[Directions]
Give the listing again in full, matching it character for character.

[Working data]
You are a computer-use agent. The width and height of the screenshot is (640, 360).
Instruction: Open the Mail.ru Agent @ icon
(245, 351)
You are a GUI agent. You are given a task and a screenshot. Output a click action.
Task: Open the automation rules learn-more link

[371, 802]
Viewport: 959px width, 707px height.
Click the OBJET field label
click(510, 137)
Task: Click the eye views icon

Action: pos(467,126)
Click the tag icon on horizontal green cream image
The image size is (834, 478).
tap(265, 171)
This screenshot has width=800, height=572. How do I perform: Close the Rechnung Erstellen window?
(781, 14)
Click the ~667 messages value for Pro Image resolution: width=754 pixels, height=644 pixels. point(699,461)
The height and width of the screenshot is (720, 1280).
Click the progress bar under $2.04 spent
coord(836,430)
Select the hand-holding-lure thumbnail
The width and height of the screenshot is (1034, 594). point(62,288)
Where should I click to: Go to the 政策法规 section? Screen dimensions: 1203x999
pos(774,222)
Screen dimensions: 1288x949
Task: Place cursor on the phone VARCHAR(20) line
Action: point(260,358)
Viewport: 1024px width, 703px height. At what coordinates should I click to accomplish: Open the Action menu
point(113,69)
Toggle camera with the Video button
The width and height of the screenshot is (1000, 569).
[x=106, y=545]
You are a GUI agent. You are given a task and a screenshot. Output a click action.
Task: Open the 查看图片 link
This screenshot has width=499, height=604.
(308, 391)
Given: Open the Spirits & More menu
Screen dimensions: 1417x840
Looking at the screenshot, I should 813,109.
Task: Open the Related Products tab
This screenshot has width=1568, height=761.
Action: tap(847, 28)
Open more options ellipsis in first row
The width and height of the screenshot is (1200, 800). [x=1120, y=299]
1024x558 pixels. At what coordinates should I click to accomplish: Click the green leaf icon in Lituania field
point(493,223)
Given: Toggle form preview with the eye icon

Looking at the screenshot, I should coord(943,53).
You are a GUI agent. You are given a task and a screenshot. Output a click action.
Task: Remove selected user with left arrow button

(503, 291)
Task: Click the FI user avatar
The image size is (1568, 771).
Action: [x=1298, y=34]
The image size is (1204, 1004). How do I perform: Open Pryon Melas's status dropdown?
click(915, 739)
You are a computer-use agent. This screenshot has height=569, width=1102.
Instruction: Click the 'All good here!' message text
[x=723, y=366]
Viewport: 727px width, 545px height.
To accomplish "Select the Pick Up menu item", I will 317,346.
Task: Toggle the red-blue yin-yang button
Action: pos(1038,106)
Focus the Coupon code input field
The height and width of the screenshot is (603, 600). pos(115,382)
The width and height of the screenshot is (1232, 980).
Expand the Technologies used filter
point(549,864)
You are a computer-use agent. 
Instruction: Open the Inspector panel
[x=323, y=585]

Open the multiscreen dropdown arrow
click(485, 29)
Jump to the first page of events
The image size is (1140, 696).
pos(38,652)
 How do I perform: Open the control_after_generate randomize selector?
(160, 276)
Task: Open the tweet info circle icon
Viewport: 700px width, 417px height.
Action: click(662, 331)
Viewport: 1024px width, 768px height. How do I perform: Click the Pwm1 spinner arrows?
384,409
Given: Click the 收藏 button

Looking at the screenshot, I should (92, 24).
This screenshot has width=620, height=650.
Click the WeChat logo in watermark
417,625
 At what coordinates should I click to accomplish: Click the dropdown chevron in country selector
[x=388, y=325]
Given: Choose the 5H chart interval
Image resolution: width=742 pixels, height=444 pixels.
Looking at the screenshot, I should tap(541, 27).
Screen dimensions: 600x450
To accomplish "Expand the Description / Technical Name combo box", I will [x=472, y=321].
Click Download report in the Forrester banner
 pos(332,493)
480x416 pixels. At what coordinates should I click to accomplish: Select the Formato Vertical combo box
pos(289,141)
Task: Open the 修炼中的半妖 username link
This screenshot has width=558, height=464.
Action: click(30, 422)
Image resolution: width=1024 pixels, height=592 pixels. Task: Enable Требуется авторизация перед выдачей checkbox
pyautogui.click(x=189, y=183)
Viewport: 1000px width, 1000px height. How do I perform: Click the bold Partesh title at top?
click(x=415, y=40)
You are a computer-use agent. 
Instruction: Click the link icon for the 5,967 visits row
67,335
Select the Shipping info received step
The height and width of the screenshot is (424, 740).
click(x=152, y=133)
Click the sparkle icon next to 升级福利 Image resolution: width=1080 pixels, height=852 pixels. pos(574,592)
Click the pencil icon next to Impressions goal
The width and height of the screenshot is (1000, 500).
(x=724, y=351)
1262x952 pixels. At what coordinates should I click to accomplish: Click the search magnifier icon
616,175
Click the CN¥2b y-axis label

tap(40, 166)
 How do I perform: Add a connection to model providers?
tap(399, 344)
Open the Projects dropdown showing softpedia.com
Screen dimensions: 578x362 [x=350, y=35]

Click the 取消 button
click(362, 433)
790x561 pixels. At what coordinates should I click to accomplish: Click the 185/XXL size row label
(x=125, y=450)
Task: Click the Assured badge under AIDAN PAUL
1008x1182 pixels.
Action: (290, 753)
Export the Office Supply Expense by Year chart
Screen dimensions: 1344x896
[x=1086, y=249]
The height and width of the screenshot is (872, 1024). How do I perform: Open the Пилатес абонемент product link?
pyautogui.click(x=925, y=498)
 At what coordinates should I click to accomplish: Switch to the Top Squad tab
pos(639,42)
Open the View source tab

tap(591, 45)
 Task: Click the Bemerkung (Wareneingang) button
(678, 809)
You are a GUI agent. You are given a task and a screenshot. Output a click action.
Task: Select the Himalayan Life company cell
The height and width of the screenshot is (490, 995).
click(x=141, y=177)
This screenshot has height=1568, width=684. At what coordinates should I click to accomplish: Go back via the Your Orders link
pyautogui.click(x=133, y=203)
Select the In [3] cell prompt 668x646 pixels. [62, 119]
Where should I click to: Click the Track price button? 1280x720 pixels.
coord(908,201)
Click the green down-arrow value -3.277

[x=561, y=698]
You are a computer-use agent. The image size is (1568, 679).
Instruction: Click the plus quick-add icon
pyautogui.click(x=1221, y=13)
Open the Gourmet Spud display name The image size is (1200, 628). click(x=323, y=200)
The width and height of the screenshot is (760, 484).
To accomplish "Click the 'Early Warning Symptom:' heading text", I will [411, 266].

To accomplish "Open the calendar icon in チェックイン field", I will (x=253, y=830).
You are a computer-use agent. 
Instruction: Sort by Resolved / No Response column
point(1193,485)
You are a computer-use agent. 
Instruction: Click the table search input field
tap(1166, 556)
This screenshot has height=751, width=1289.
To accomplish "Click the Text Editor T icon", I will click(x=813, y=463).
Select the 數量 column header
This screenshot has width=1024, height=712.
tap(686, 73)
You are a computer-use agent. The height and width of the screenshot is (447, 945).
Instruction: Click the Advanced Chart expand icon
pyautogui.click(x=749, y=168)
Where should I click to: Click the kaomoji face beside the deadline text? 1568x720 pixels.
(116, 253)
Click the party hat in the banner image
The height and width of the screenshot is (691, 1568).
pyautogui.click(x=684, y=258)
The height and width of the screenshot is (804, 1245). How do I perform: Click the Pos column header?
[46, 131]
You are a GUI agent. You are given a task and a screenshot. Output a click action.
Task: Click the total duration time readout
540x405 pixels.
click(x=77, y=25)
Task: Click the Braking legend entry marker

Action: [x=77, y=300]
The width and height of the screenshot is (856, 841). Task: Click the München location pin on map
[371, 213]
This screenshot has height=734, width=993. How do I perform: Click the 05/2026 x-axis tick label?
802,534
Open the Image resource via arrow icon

[Result]
You are a computer-use agent. The width and height of the screenshot is (640, 360).
Instruction: Open the Mail.ru Agent @ icon
(245, 351)
You are a GUI agent. You are given a task and a screenshot. Output a click action.
Task: Open the automation rules learn-more link

[371, 802]
Viewport: 959px width, 707px height.
Click the OBJET field label
click(510, 137)
Task: Click the eye views icon

Action: pos(467,126)
Click the tag icon on horizontal green cream image
The image size is (834, 478).
tap(265, 171)
This screenshot has width=800, height=572. How do I perform: Close the Rechnung Erstellen window?
(781, 14)
Click the ~667 messages value for Pro Image resolution: width=754 pixels, height=644 pixels. point(699,461)
The height and width of the screenshot is (720, 1280).
Click the progress bar under $2.04 spent
coord(836,430)
Select the hand-holding-lure thumbnail
The width and height of the screenshot is (1034, 594). point(62,288)
Where should I click to: Go to the 政策法规 section? Screen dimensions: 1203x999
pos(774,222)
Screen dimensions: 1288x949
Task: Place cursor on the phone VARCHAR(20) line
Action: point(260,358)
Viewport: 1024px width, 703px height. At what coordinates should I click to accomplish: Open the Action menu
point(113,69)
Toggle camera with the Video button
The width and height of the screenshot is (1000, 569).
[x=106, y=545]
You are a GUI agent. You are given a task and a screenshot. Output a click action.
Task: Open the 查看图片 link
This screenshot has width=499, height=604.
(308, 391)
Given: Open the Spirits & More menu
Screen dimensions: 1417x840
Looking at the screenshot, I should 813,109.
Task: Open the Related Products tab
This screenshot has width=1568, height=761.
Action: tap(847, 28)
Open more options ellipsis in first row
The width and height of the screenshot is (1200, 800). [x=1120, y=299]
1024x558 pixels. At what coordinates should I click to accomplish: Click the green leaf icon in Lituania field
point(493,223)
Given: Toggle form preview with the eye icon

Looking at the screenshot, I should coord(943,53).
You are a GUI agent. You are given a task and a screenshot. Output a click action.
Task: Remove selected user with left arrow button

(503, 291)
Task: Click the FI user avatar
The image size is (1568, 771).
Action: [x=1298, y=34]
The image size is (1204, 1004). How do I perform: Open Pryon Melas's status dropdown?
click(915, 739)
You are a computer-use agent. This screenshot has height=569, width=1102.
Instruction: Click the 'All good here!' message text
[x=723, y=366]
Viewport: 727px width, 545px height.
To accomplish "Select the Pick Up menu item", I will 317,346.
Task: Toggle the red-blue yin-yang button
Action: pos(1038,106)
Focus the Coupon code input field
The height and width of the screenshot is (603, 600). pos(115,382)
The width and height of the screenshot is (1232, 980).
Expand the Technologies used filter
point(549,864)
You are a computer-use agent. 
Instruction: Open the Inspector panel
[x=323, y=585]

Open the multiscreen dropdown arrow
click(485, 29)
Jump to the first page of events
The image size is (1140, 696).
pos(38,652)
 How do I perform: Open the control_after_generate randomize selector?
(160, 276)
Task: Open the tweet info circle icon
Viewport: 700px width, 417px height.
Action: click(662, 331)
Viewport: 1024px width, 768px height. How do I perform: Click the Pwm1 spinner arrows?
384,409
Given: Click the 收藏 button

Looking at the screenshot, I should (92, 24).
This screenshot has width=620, height=650.
Click the WeChat logo in watermark
417,625
 At what coordinates should I click to accomplish: Click the dropdown chevron in country selector
[x=388, y=325]
Given: Choose the 5H chart interval
Image resolution: width=742 pixels, height=444 pixels.
Looking at the screenshot, I should tap(541, 27).
Screen dimensions: 600x450
To accomplish "Expand the Description / Technical Name combo box", I will [x=472, y=321].
Click Download report in the Forrester banner
 pos(332,493)
480x416 pixels. At what coordinates should I click to accomplish: Select the Formato Vertical combo box
pos(289,141)
Task: Open the 修炼中的半妖 username link
This screenshot has width=558, height=464.
Action: click(30, 422)
Image resolution: width=1024 pixels, height=592 pixels. Task: Enable Требуется авторизация перед выдачей checkbox
pyautogui.click(x=189, y=183)
Viewport: 1000px width, 1000px height. How do I perform: Click the bold Partesh title at top?
click(x=415, y=40)
You are a computer-use agent. 
Instruction: Click the link icon for the 5,967 visits row
67,335
Select the Shipping info received step
The height and width of the screenshot is (424, 740).
click(x=152, y=133)
Click the sparkle icon next to 升级福利 Image resolution: width=1080 pixels, height=852 pixels. pos(574,592)
Click the pencil icon next to Impressions goal
The width and height of the screenshot is (1000, 500).
(x=724, y=351)
1262x952 pixels. At what coordinates should I click to accomplish: Click the search magnifier icon
616,175
Click the CN¥2b y-axis label

tap(40, 166)
 How do I perform: Add a connection to model providers?
tap(399, 344)
Open the Projects dropdown showing softpedia.com
Screen dimensions: 578x362 [x=350, y=35]

Click the 取消 button
click(362, 433)
790x561 pixels. At what coordinates should I click to accomplish: Click the 185/XXL size row label
(x=125, y=450)
Task: Click the Assured badge under AIDAN PAUL
1008x1182 pixels.
Action: (290, 753)
Export the Office Supply Expense by Year chart
Screen dimensions: 1344x896
[x=1086, y=249]
The height and width of the screenshot is (872, 1024). How do I perform: Open the Пилатес абонемент product link?
pyautogui.click(x=925, y=498)
 At what coordinates should I click to accomplish: Switch to the Top Squad tab
pos(639,42)
Open the View source tab

tap(591, 45)
 Task: Click the Bemerkung (Wareneingang) button
(678, 809)
You are a GUI agent. You are given a task and a screenshot. Output a click action.
Task: Select the Himalayan Life company cell
The height and width of the screenshot is (490, 995).
click(x=141, y=177)
This screenshot has height=1568, width=684. At what coordinates should I click to accomplish: Go back via the Your Orders link
pyautogui.click(x=133, y=203)
Select the In [3] cell prompt 668x646 pixels. [62, 119]
Where should I click to: Click the Track price button? 1280x720 pixels.
coord(908,201)
Click the green down-arrow value -3.277

[x=561, y=698]
You are a computer-use agent. The image size is (1568, 679).
Instruction: Click the plus quick-add icon
pyautogui.click(x=1221, y=13)
Open the Gourmet Spud display name The image size is (1200, 628). click(x=323, y=200)
The width and height of the screenshot is (760, 484).
To accomplish "Click the 'Early Warning Symptom:' heading text", I will [411, 266].

To accomplish "Open the calendar icon in チェックイン field", I will (x=253, y=830).
You are a computer-use agent. 
Instruction: Sort by Resolved / No Response column
point(1193,485)
You are a computer-use agent. 
Instruction: Click the table search input field
tap(1166, 556)
This screenshot has height=751, width=1289.
To accomplish "Click the Text Editor T icon", I will click(x=813, y=463).
Select the 數量 column header
This screenshot has width=1024, height=712.
tap(686, 73)
You are a computer-use agent. The height and width of the screenshot is (447, 945).
Instruction: Click the Advanced Chart expand icon
pyautogui.click(x=749, y=168)
Where should I click to: Click the kaomoji face beside the deadline text? 1568x720 pixels.
(116, 253)
Click the party hat in the banner image
The height and width of the screenshot is (691, 1568).
pyautogui.click(x=684, y=258)
The height and width of the screenshot is (804, 1245). How do I perform: Click the Pos column header?
[46, 131]
You are a GUI agent. You are given a task and a screenshot. Output a click action.
Task: Click the total duration time readout
540x405 pixels.
click(x=77, y=25)
Task: Click the Braking legend entry marker

Action: [x=77, y=300]
The width and height of the screenshot is (856, 841). Task: Click the München location pin on map
[371, 213]
This screenshot has height=734, width=993. How do I perform: Click the 05/2026 x-axis tick label?
802,534
Open the Image resource via arrow icon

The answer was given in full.